[Records from a dataset]
►

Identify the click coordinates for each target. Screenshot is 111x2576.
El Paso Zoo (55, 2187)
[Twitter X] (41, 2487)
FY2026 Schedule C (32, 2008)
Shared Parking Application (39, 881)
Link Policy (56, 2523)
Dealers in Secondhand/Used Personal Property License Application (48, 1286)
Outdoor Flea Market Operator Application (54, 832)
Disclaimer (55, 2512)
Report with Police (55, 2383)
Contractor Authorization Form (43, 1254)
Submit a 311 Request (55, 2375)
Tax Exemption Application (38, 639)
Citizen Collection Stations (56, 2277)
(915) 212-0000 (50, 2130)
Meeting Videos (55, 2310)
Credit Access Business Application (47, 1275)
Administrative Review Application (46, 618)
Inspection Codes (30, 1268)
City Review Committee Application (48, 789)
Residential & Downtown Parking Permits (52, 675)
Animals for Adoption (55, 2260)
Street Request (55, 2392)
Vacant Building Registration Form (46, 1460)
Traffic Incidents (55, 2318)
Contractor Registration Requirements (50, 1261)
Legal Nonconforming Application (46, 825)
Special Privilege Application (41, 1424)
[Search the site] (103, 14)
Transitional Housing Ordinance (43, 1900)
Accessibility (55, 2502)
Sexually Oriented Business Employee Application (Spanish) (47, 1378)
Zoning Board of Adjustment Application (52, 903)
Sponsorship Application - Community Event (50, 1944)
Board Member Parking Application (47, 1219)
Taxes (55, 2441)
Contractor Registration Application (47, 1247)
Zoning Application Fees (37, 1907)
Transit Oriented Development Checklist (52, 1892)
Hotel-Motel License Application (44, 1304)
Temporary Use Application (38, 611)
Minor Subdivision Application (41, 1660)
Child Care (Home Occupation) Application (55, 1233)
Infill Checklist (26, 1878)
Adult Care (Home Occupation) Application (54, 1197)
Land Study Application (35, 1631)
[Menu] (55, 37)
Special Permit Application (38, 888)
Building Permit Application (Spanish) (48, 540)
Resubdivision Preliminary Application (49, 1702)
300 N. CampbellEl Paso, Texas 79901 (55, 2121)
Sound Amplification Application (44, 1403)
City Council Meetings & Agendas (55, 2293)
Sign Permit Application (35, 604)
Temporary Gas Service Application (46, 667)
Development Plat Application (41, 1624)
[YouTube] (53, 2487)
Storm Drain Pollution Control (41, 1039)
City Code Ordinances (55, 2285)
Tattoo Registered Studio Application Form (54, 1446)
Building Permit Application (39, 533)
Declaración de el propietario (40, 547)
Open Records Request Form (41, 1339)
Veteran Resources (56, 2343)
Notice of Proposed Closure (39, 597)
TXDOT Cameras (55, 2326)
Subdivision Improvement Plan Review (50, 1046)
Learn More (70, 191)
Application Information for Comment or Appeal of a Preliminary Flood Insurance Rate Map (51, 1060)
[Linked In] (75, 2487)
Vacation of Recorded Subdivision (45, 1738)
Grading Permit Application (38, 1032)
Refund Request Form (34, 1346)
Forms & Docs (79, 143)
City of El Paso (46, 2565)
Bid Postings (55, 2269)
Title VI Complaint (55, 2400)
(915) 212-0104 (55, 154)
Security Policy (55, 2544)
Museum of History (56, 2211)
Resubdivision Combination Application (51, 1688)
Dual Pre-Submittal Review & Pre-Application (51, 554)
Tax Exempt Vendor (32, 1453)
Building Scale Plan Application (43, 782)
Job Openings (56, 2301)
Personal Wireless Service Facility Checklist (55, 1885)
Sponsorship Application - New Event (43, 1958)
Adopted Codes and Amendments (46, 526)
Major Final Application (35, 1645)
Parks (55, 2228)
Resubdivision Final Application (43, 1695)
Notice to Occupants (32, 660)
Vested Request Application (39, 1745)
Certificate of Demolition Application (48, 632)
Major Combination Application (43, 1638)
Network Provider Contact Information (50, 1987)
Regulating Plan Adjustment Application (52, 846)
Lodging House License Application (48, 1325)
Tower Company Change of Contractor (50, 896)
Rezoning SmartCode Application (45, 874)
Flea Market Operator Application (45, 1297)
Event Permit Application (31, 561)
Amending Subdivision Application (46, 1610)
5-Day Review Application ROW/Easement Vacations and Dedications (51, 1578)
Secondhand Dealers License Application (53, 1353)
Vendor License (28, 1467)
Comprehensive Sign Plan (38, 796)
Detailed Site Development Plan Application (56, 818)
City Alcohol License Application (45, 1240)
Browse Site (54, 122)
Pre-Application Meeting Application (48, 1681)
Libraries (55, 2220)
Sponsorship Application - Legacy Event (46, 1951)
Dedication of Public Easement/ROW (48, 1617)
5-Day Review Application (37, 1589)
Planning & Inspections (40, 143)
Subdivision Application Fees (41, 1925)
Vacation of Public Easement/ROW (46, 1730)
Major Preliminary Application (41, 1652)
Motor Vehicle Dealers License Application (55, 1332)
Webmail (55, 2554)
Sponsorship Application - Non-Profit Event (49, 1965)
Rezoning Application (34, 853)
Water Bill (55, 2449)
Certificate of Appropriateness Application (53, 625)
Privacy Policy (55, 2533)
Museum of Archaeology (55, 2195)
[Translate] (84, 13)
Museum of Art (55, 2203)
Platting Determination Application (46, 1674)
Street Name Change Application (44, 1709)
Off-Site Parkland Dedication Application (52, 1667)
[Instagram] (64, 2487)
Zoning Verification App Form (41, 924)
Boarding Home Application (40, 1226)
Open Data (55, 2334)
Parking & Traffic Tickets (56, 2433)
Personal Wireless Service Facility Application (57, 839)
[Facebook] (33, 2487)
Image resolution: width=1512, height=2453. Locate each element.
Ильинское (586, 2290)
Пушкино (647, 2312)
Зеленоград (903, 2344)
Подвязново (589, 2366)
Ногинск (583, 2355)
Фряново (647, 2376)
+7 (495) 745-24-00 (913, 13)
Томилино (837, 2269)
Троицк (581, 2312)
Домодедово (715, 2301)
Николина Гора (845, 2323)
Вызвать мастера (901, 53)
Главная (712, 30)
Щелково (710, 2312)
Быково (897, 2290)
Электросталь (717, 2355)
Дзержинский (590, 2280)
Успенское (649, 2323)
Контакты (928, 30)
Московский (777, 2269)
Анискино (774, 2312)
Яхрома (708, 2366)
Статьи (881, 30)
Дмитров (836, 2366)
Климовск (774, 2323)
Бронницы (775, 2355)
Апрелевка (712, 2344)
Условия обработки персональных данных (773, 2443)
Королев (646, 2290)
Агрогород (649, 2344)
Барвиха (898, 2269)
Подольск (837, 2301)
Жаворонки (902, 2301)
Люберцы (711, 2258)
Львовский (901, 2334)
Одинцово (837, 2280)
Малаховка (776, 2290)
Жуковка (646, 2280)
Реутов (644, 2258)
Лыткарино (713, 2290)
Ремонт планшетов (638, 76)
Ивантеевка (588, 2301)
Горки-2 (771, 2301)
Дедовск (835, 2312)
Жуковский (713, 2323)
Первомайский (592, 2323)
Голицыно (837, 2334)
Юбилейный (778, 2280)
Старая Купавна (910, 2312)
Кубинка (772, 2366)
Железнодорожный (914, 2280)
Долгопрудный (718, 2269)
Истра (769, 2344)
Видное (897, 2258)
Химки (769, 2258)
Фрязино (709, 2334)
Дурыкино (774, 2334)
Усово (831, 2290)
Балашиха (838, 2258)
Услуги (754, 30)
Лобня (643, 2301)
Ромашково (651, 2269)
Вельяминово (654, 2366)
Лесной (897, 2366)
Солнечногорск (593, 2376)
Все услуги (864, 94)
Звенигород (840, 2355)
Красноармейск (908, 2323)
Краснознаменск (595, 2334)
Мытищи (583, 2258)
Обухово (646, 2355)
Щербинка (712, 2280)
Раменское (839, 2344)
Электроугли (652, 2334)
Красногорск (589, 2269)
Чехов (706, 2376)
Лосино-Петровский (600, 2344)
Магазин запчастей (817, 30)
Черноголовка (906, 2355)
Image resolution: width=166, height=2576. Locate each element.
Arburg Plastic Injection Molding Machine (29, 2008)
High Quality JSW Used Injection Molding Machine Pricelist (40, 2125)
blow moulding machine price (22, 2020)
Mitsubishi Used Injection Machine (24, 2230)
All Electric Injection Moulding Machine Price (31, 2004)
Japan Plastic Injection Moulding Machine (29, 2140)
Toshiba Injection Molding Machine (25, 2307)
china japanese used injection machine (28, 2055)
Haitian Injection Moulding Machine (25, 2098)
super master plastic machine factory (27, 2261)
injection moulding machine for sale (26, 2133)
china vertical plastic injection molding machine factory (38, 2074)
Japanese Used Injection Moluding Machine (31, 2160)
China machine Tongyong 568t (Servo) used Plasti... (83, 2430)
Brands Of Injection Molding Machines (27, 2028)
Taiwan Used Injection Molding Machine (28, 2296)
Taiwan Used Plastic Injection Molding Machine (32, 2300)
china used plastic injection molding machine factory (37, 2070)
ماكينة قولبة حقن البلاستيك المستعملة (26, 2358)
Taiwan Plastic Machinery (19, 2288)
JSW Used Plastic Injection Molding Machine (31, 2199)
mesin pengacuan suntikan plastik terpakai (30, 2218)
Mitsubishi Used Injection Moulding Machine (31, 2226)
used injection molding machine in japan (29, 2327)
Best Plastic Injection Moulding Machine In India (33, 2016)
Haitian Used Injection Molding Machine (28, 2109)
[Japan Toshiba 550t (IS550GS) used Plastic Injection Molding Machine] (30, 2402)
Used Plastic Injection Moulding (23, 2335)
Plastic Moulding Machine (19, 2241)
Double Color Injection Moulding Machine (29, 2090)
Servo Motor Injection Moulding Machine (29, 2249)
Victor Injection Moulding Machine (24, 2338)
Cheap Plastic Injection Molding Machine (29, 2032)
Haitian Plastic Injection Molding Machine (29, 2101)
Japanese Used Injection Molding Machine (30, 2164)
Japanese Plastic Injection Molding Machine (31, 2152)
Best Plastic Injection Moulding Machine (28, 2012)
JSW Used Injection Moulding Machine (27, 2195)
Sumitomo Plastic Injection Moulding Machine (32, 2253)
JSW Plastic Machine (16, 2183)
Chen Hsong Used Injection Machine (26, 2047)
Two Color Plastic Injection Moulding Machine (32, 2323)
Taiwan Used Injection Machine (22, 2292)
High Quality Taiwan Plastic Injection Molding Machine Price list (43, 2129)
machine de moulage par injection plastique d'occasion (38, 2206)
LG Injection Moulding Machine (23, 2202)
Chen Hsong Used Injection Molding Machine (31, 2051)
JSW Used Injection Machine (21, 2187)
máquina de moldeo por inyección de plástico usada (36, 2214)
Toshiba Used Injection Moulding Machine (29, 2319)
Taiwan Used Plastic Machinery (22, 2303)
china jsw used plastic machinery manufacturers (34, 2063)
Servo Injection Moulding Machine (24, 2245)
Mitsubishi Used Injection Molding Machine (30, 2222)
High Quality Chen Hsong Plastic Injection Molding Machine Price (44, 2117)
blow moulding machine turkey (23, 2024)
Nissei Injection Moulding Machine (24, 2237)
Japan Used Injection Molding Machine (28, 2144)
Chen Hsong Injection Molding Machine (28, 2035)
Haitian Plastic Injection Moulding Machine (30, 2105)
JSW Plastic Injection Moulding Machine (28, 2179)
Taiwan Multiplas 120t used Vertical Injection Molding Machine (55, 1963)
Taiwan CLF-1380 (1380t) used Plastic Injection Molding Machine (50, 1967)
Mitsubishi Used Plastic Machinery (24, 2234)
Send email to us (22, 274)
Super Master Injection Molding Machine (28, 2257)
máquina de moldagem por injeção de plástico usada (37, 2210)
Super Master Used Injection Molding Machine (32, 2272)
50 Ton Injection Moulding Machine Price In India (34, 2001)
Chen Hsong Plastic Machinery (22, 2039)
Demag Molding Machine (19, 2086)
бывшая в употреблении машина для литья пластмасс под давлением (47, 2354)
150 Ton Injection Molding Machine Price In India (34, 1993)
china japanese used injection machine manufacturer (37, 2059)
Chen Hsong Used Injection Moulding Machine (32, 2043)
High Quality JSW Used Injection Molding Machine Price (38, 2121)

◄

* _THE PROBLEM_
Write down again, exactly as given, only the lines above that fall from the line with "Contractor Authorization Form (43, 1254)" to the line with "Street Request (55, 2392)", inclusive.

* _OUTPUT FOR THIS EXERCISE_
Contractor Authorization Form (43, 1254)
Submit a 311 Request (55, 2375)
Tax Exemption Application (38, 639)
Citizen Collection Stations (56, 2277)
(915) 212-0000 (50, 2130)
Meeting Videos (55, 2310)
Credit Access Business Application (47, 1275)
Administrative Review Application (46, 618)
Inspection Codes (30, 1268)
City Review Committee Application (48, 789)
Residential & Downtown Parking Permits (52, 675)
Animals for Adoption (55, 2260)
Street Request (55, 2392)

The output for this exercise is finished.